The RSM suggests that achieving optimal gene editing results does not require the use of high doses of AAV (MOI 13325) and such high doses may even have negative consequences. We found that overall, the optimal dose of AAV for the gene editing of p67-CGD (MOI 2800) and WAS (MOI 1400) is substantially lower than those used in many other reports.11,3234 Besides improving the number and quality of the cells available for transplant (the use of MOI 2800 does not result in p21 activation that could impact cell function), this is also advantageous for reducing AAV manufacturing costs for clinical applications.35

In the last part of the study, the optimal conditions were applied to CD34+ cells from a p67phox-deficient CGD patient. Patient-derived CD34+ cells were obtained from 4 mL of unmobilised peripheral blood by positive bead selection followed by an extended pre-correction culture. Despite the extended culture, cells retained expression of the CD34+ marker and retained the ability to differentiate. As previously reported, the differentiated patient cells had no detectable ROS activity.5 Unexpectedly, the patient cells expressed p67phox as detected by flow cytometry, which was revealed to be a truncated form likely not detected in previous work due to differences in detection antibody specificity. This limited our ability to quantify expression at the protein level; however, we observed functional correction of patient-derived cells. Approximately half of edited patient cells were able to generate ROS as measured by functional assays. Analysis of targeted integration immediately after editing revealed ~1 copy per cell on average, and ~0.8 at the time of analysis after 19 days of differentiation, indicating a mixture of monoallelic and biallelic insertion, as for ~50% functional correction at day 19 the integrated copy number would have to be ~0.5 for fully monoallelic insertion and ~1 for fully biallelic.

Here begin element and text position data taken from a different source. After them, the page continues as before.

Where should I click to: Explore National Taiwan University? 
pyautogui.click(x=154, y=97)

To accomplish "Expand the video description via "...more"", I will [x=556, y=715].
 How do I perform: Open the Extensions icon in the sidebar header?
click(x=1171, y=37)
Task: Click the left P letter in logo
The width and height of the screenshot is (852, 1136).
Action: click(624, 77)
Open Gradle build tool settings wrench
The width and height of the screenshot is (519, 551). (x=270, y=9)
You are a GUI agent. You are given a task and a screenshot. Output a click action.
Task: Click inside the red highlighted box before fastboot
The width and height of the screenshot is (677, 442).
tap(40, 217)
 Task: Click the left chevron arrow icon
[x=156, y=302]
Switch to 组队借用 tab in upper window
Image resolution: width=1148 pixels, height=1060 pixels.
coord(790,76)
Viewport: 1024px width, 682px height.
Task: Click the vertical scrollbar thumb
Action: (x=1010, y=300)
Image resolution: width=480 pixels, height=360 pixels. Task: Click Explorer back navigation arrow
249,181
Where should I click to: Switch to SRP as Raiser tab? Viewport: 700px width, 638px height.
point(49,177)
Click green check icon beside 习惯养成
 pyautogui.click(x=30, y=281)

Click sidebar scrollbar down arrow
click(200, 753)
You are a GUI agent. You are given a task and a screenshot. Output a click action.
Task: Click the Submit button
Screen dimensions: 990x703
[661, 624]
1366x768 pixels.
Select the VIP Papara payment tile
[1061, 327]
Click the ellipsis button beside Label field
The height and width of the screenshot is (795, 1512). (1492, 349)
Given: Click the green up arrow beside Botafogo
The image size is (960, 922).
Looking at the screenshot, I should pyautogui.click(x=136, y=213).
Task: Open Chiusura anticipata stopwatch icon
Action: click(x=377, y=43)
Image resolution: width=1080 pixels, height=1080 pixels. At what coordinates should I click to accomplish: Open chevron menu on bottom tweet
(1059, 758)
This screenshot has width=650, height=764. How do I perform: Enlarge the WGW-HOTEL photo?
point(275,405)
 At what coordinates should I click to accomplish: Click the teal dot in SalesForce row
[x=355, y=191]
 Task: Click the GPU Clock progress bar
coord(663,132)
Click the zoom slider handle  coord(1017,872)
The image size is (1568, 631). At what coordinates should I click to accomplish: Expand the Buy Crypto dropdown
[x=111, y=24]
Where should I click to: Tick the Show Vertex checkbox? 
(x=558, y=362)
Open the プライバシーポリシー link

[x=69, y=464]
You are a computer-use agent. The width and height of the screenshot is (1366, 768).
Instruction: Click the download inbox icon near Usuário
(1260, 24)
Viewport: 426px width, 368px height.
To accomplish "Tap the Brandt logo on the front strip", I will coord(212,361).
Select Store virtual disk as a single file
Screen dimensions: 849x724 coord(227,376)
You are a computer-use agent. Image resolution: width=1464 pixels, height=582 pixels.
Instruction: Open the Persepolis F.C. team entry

Studies on carriers of X-linked CGD report that 20% of functional neutrophils are required to confer protection against life-threatening infections, although lower levels also have very significant positive effects.6 Based on the above, the levels of correction we obtain with our gene editing protocol for p67-CGD are likely to confer clinical benefits.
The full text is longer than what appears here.